**WHAT YOU HAVE TO DO**
Exact copies of all entries are expected.

============================================================

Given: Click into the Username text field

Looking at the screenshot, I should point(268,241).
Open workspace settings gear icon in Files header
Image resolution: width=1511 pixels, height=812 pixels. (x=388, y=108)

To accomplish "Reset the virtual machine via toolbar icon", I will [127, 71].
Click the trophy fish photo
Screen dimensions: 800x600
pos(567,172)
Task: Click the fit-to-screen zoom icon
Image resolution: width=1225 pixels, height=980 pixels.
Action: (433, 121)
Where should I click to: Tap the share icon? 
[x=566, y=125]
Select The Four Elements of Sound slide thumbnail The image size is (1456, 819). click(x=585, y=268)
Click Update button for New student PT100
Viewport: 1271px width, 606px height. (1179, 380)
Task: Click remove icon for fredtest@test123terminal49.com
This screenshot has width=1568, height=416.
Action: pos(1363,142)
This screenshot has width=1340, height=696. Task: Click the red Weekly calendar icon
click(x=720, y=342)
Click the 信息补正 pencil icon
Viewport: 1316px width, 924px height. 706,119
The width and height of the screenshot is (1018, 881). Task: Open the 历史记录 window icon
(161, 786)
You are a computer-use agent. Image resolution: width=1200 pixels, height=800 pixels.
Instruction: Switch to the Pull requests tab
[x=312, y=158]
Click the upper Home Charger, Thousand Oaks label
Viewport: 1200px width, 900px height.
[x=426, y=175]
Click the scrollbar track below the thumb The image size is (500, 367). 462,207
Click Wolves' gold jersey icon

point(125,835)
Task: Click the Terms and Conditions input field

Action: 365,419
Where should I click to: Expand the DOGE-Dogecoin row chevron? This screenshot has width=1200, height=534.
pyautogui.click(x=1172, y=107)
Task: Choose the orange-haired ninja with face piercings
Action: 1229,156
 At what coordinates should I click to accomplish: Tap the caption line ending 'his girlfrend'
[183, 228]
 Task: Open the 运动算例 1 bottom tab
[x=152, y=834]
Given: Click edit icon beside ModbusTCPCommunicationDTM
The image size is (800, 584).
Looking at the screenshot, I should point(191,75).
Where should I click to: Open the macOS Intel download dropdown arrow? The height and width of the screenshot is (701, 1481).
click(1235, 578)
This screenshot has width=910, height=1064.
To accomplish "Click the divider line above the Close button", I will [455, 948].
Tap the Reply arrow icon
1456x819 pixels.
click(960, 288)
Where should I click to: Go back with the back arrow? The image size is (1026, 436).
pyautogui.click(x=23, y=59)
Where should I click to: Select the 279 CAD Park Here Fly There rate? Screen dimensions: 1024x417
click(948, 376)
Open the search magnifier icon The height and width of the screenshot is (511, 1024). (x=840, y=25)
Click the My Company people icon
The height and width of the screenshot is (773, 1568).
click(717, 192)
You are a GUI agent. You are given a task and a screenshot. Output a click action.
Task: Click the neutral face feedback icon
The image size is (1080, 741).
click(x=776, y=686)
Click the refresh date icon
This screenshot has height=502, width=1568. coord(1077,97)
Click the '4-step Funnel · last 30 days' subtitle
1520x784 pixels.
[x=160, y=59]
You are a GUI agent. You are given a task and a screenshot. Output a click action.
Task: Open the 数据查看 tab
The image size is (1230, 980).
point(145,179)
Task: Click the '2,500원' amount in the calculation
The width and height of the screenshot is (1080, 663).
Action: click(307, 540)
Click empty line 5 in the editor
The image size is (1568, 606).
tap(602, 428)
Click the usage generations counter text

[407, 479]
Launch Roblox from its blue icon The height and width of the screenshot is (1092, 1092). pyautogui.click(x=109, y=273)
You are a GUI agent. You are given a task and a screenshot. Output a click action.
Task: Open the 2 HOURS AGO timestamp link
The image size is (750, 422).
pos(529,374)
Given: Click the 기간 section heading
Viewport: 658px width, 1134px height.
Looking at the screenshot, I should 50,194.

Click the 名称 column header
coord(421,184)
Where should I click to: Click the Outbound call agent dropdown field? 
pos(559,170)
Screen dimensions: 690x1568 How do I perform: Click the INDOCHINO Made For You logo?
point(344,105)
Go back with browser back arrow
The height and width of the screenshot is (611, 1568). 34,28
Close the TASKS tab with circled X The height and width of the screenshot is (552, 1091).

============================================================

**SOLUTION BELOW**
Given: Click into the Username text field

Looking at the screenshot, I should point(268,241).
Open workspace settings gear icon in Files header
Image resolution: width=1511 pixels, height=812 pixels. (x=388, y=108)

To accomplish "Reset the virtual machine via toolbar icon", I will [127, 71].
Click the trophy fish photo
Screen dimensions: 800x600
pos(567,172)
Task: Click the fit-to-screen zoom icon
Image resolution: width=1225 pixels, height=980 pixels.
Action: (433, 121)
Where should I click to: Tap the share icon? 
[x=566, y=125]
Select The Four Elements of Sound slide thumbnail The image size is (1456, 819). click(x=585, y=268)
Click Update button for New student PT100
Viewport: 1271px width, 606px height. (1179, 380)
Task: Click remove icon for fredtest@test123terminal49.com
This screenshot has width=1568, height=416.
Action: pos(1363,142)
This screenshot has width=1340, height=696. Task: Click the red Weekly calendar icon
click(x=720, y=342)
Click the 信息补正 pencil icon
Viewport: 1316px width, 924px height. 706,119
The width and height of the screenshot is (1018, 881). Task: Open the 历史记录 window icon
(161, 786)
You are a computer-use agent. Image resolution: width=1200 pixels, height=800 pixels.
Instruction: Switch to the Pull requests tab
[x=312, y=158]
Click the upper Home Charger, Thousand Oaks label
Viewport: 1200px width, 900px height.
[x=426, y=175]
Click the scrollbar track below the thumb The image size is (500, 367). 462,207
Click Wolves' gold jersey icon

point(125,835)
Task: Click the Terms and Conditions input field

Action: 365,419
Where should I click to: Expand the DOGE-Dogecoin row chevron? This screenshot has width=1200, height=534.
pyautogui.click(x=1172, y=107)
Task: Choose the orange-haired ninja with face piercings
Action: 1229,156
 At what coordinates should I click to accomplish: Tap the caption line ending 'his girlfrend'
[183, 228]
 Task: Open the 运动算例 1 bottom tab
[x=152, y=834]
Given: Click edit icon beside ModbusTCPCommunicationDTM
The image size is (800, 584).
Looking at the screenshot, I should point(191,75).
Where should I click to: Open the macOS Intel download dropdown arrow? The height and width of the screenshot is (701, 1481).
click(1235, 578)
This screenshot has width=910, height=1064.
To accomplish "Click the divider line above the Close button", I will [455, 948].
Tap the Reply arrow icon
1456x819 pixels.
click(960, 288)
Where should I click to: Go back with the back arrow? The image size is (1026, 436).
pyautogui.click(x=23, y=59)
Where should I click to: Select the 279 CAD Park Here Fly There rate? Screen dimensions: 1024x417
click(948, 376)
Open the search magnifier icon The height and width of the screenshot is (511, 1024). (x=840, y=25)
Click the My Company people icon
The height and width of the screenshot is (773, 1568).
click(717, 192)
You are a GUI agent. You are given a task and a screenshot. Output a click action.
Task: Click the neutral face feedback icon
The image size is (1080, 741).
click(x=776, y=686)
Click the refresh date icon
This screenshot has height=502, width=1568. coord(1077,97)
Click the '4-step Funnel · last 30 days' subtitle
1520x784 pixels.
[x=160, y=59]
You are a GUI agent. You are given a task and a screenshot. Output a click action.
Task: Open the 数据查看 tab
The image size is (1230, 980).
point(145,179)
Task: Click the '2,500원' amount in the calculation
The width and height of the screenshot is (1080, 663).
Action: click(307, 540)
Click empty line 5 in the editor
The image size is (1568, 606).
tap(602, 428)
Click the usage generations counter text

[407, 479]
Launch Roblox from its blue icon The height and width of the screenshot is (1092, 1092). pyautogui.click(x=109, y=273)
You are a GUI agent. You are given a task and a screenshot. Output a click action.
Task: Open the 2 HOURS AGO timestamp link
The image size is (750, 422).
pos(529,374)
Given: Click the 기간 section heading
Viewport: 658px width, 1134px height.
Looking at the screenshot, I should 50,194.

Click the 名称 column header
coord(421,184)
Where should I click to: Click the Outbound call agent dropdown field? 
pos(559,170)
Screen dimensions: 690x1568 How do I perform: Click the INDOCHINO Made For You logo?
point(344,105)
Go back with browser back arrow
The height and width of the screenshot is (611, 1568). 34,28
Close the TASKS tab with circled X The height and width of the screenshot is (552, 1091).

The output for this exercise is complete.